Repérée avec le prometteur Qu’un seul tienne et les autres suivront, Léa Fehner revient pour son deuxième long avec un sujet pour le moins personnel. Les Ogres plonge en effet le spectateur au sein d’une troupe de théâtre itinérant, milieu dans lequel la réalisatrice a baigné toute son enfance. Elle convie d’ailleurs au casting son père, sa mère et sa sœur, qui côtoient des acteurs de cinéma comme la césarisée Adèle Haenel ou Marc Babé. Ce mélange entre réalité et fiction se retrouve d’ailleurs dans l’ensemble du film, qui conjugue assez bien un style parfois quasi documentaire et, par ailleurs, une mise en scène très cinématographique et une écriture par moments assez théâtrale. Il y a déjà une très grande maîtrise ainsi qu’une grande justesse dans le travail de Léa Fehner, et cela se sent dès l’étourdissante scène d’ouverture où sa caméra virevolte de la scène du théâtre itinérant à ses coulisses avec une fluidité déconcertante, plongeant d’emblée le spectateur dans le tourbillonnant quotidien de la troupe. S’ensuit un remarquable ballet de caravanes complètement dément qui finit d’installer l’ambiance totalement hystérique du film.

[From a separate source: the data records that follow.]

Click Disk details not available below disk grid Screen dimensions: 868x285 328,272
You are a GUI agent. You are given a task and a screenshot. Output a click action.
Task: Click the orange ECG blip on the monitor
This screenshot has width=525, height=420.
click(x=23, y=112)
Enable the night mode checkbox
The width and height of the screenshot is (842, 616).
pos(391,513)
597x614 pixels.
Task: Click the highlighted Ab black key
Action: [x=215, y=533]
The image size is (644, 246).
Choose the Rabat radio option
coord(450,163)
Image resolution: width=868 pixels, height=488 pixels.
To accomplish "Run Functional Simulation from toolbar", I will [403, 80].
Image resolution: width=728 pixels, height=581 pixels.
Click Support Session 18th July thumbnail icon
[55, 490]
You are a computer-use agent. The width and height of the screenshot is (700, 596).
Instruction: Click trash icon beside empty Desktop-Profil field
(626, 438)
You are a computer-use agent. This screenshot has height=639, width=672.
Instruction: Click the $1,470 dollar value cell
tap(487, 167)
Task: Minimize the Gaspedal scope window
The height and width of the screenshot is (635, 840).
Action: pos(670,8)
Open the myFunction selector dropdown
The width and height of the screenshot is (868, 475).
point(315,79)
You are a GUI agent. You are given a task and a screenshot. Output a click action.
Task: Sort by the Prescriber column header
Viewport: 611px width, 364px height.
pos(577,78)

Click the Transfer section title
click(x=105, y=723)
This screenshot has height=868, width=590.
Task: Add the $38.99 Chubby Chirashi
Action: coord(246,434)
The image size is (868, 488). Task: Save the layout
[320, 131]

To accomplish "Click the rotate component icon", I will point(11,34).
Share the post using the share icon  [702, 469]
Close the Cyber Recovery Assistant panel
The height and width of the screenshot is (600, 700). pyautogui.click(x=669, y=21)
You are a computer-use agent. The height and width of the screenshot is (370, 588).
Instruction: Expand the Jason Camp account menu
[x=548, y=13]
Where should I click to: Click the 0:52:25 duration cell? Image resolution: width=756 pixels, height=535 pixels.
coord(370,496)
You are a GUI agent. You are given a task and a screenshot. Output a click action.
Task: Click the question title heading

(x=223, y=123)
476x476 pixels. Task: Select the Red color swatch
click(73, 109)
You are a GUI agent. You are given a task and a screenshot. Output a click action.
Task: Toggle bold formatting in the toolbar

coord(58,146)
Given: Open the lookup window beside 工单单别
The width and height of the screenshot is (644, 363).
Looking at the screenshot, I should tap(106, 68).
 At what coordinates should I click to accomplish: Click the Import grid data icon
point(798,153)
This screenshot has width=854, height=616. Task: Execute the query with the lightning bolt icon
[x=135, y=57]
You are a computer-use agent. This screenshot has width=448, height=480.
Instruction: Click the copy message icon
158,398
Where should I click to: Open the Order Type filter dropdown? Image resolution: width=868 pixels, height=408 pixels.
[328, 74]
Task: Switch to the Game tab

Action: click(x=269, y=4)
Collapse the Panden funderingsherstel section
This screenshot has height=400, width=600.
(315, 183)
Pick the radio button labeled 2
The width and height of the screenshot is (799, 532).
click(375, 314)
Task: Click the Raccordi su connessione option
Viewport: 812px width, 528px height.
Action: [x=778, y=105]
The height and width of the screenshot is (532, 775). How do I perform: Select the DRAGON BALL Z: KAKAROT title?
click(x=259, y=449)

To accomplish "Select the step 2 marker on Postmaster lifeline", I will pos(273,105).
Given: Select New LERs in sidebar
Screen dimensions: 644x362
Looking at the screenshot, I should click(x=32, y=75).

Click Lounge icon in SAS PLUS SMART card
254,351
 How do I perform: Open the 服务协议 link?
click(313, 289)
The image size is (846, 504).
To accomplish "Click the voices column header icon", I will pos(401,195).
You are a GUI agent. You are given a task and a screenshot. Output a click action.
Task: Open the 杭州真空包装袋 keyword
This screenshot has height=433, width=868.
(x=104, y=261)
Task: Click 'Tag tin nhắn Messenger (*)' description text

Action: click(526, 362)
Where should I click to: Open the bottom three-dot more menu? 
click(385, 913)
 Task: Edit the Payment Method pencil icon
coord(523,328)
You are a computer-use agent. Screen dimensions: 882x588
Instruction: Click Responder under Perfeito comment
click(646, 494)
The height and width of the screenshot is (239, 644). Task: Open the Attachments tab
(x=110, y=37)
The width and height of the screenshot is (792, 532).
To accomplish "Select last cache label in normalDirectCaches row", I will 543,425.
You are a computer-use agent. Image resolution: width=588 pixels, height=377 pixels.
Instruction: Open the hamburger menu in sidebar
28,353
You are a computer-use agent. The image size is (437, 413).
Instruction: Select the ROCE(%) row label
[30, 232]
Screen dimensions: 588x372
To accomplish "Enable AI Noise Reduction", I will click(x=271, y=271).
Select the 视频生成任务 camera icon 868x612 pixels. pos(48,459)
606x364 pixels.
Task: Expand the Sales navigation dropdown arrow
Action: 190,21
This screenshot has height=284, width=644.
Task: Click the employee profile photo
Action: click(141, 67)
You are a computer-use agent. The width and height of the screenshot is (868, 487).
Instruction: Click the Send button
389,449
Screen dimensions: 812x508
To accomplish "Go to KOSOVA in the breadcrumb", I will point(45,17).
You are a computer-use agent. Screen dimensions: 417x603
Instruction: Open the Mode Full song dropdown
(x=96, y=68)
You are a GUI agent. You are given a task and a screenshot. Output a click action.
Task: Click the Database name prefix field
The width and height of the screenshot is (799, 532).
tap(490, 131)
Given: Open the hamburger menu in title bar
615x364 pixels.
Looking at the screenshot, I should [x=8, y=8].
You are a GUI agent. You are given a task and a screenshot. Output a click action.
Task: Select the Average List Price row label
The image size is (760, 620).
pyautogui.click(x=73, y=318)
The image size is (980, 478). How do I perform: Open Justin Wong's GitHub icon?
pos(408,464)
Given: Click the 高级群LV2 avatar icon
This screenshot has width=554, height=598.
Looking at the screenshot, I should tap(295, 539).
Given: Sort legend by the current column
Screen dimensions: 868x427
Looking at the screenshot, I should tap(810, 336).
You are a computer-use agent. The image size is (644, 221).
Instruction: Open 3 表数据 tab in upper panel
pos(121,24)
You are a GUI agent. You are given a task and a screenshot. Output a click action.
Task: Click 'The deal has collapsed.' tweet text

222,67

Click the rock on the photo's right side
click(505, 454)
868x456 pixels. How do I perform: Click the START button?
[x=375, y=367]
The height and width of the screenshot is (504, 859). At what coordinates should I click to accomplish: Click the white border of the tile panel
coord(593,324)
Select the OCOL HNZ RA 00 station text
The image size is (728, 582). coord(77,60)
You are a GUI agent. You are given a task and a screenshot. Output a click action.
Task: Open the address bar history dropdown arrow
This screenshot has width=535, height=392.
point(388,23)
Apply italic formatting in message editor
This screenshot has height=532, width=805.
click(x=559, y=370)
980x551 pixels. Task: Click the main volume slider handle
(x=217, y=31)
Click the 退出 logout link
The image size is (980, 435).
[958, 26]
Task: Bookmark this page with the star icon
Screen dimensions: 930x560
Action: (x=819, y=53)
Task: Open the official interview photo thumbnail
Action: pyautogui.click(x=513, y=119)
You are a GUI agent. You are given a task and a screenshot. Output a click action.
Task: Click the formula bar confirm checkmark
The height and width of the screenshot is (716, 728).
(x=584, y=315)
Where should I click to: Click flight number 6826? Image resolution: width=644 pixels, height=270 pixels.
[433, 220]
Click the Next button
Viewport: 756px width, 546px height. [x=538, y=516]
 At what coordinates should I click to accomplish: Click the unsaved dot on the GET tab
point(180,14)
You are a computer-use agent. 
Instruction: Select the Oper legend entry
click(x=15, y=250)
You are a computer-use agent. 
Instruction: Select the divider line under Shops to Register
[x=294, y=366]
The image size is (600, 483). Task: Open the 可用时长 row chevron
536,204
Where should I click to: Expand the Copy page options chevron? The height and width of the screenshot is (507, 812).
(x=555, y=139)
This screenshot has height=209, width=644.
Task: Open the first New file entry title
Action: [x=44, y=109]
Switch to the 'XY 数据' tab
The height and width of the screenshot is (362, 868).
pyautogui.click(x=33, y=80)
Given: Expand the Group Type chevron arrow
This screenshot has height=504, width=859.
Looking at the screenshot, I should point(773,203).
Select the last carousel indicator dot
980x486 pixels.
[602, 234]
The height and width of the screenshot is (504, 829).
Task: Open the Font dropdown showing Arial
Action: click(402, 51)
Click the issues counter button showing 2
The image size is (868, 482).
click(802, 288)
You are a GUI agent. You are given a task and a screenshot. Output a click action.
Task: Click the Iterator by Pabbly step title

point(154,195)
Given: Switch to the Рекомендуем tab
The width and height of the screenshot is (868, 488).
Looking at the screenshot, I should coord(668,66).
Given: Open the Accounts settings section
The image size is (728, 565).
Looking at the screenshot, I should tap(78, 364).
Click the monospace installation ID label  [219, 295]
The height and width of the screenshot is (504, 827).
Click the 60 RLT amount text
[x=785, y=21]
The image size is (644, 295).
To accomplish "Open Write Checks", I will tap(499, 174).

Mais au voyage de la troupe, Léa Fehner semble préférer celui dans la tête de ses protagonistes : la recherche de leurs failles, de leur part d’ombre, de leurs blessures enfouies. Ce contre-pied à l’ambiance en apparence festive du théâtre est au départ bienvenu, notamment lorsqu’il offre un magnifique instant de grâce, où une épouse, humiliée par son mari, et faisant l’objet d’un simulacre de vente aux enchères, retrouve la beauté de ses jeunes années dans les bras d’un inconnu. Mais rapidement un déséquilibre se crée, et les engueulades, se répétant, finissent par prendre le dessus, sans que les scènes censées faire respirer le film n’arrivent à lui redonner du souffle. Léa Fehner semble alors s’enfermer dans une spirale de redite qui n’apporte plus grand-chose de nouveau. Les protagonistes perdent leur sympathie auprès du spectateur qui a presque envie de suivre l’une des comédiennes qui, excédée, prend la fuite. Le film est sauvé de justesse grâce à une ultime séquence où, l’harmonie revenue, l’ensemble de la troupe démonte le chapiteau en entonnant une chanson collégiale. Le spectateur ressort alors un petit sourire aux lèvres, en se disant qu’il s’en est fallu de peu pour qu’il soit dévoré tout cru par des ogres un peu trop voraces.
La fiche
LES OGRES
Réalisé par Léa Fehner
Avec Adèle Haenel, Marc Barbé, François Fehner…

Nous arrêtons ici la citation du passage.